I know how to OC my card (using software) and I know how to monitor the temps.

My 'general' question is this:

The only thing stopping from overclocking is the heat, correct? Like, I can go as high as I can get until it gets hot? Or can my card just fry anywhere?

I am not sure how to word it, but.. right now I will give an example:

My card with stock cooling and default cores run at:
513 for the GPU and around 640 (1280) for the memory.

with stock cooling I can get it to around 540/690 without artifacts or problems, idling at 50c and with a load up to 80ish..

I will be putting the Accelero x2 fan on the card soon which should drop my temp down 8-10 for idle and load, but I am wondering even with proper cooling ... is there still a chance I can screw things up?
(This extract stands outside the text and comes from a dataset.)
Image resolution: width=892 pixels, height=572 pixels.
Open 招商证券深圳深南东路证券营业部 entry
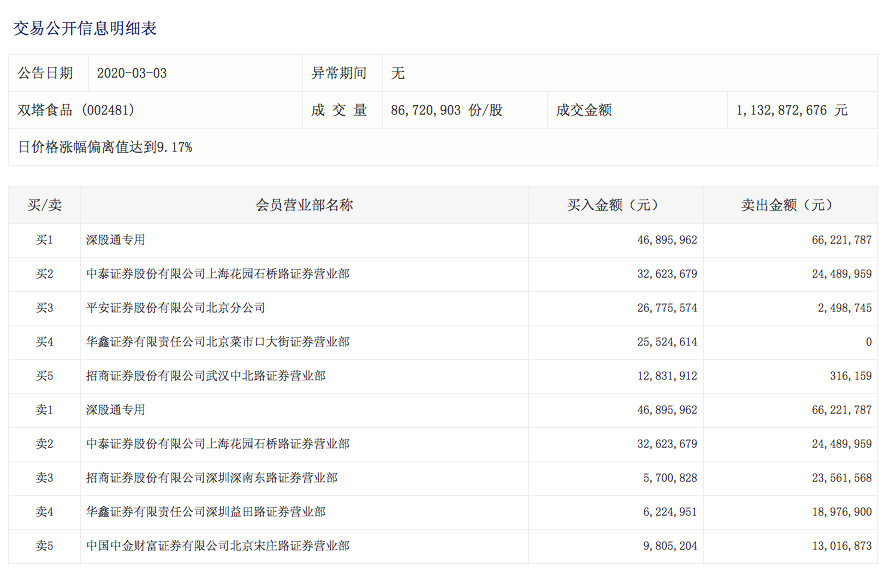click(211, 478)
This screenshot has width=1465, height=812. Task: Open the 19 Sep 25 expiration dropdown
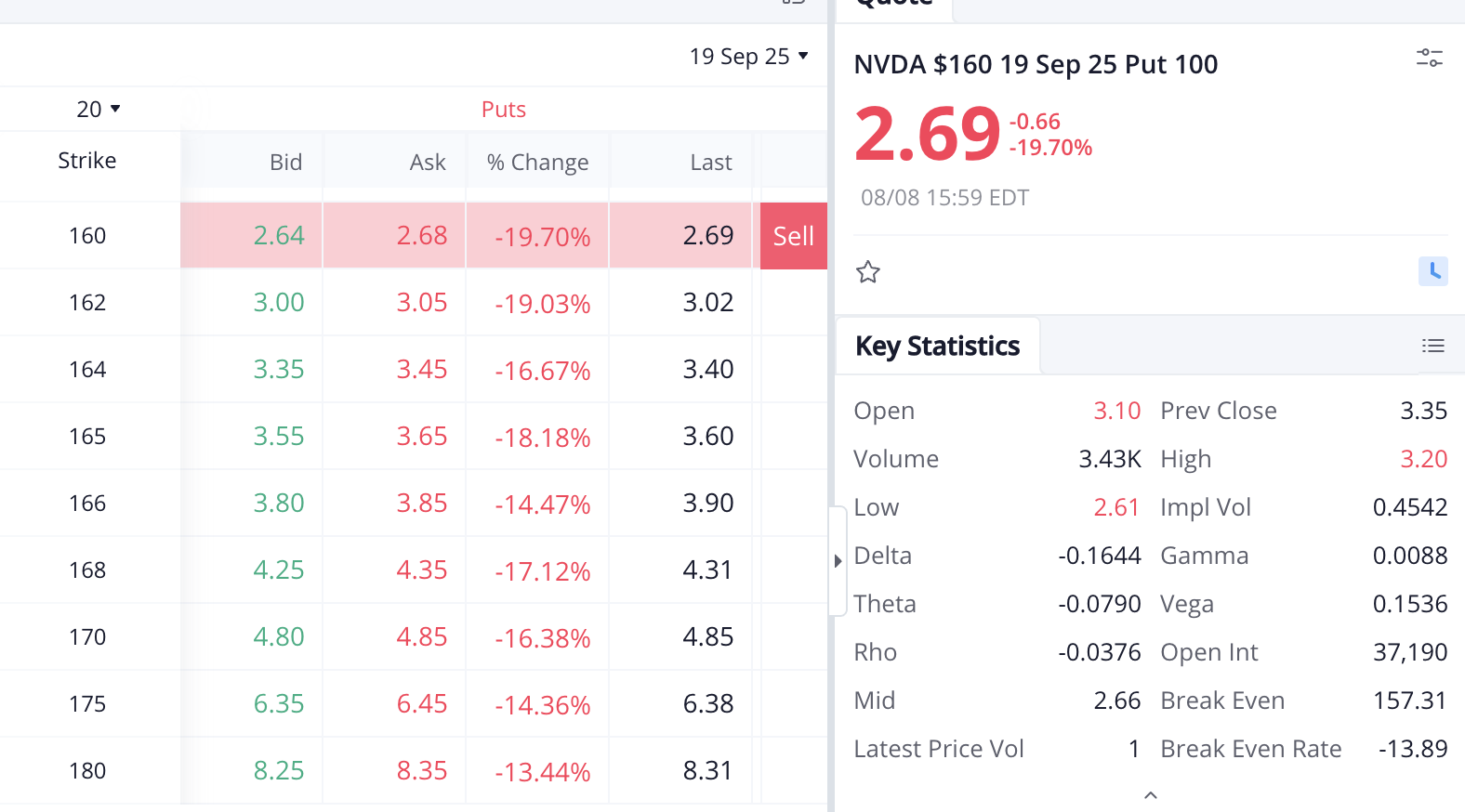click(748, 57)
Or, as long as I keep the temps at a not-so-hot place, everything will be okay?

Thanks.


----------



## erocker (Jan 18, 2007)

I don't think heat is the only limiting factor.  My gpu tops out at 440 no matter how cool it is.  GPU's just have limits I guess and I'm pretty sure voltages have a big part in it.  Go with a zalman over the accelero.  The accelero cools the gpu well, however it blows hot air on the mobo(bad).  Oh and yes, don't let it get too hot.


----------



## sneekypeet (Jan 18, 2007)

how about a tad bit more information????  CARD , MANUFACTURER  ,CHIP SET ON CARD all very useful in anyone helping specifically. you seem to have the right idea about OCing the card tho. As fr as how far can u push, there are 2 answers to that. #1 go untill you are impressed enough at what it does with temps and speed gains in mind.(way i advise to go) Or #2 you can throw all that out , volt mod it (if possible), flash the bios(if needed) then OC it till it artifacts. Set it back a bit and run it till it dies...lol

system spec is easy to set up in options or you can put info in sig like erocker did!

sorry just seen previous post are we still discussing the 1950?


----------



## jane911 (Jan 18, 2007)

It is a Sapphire x1900 GT 256mb. Too late for the Zalman as I have it already on the way via mail. I have 2 side fans on my case blowing onto the motherboard, I have a rear fan blowing OUT of the back (like an exhaust) plus the fan on the chip itself. I will be adding the Accelero x2 so I can squeeze some extra MHZ out of my card.


----------



## ARTOSOFT (Jan 19, 2007)

There are another factors than temperature that limit overclocking.  For example, is the power is enough for that speed?  Can other component work with that speed?

My card GPU temperature is never over 50degreeC.  It is not too hot right?  But, I can't overclock further without artifacts.

Regards,
Arto.


----------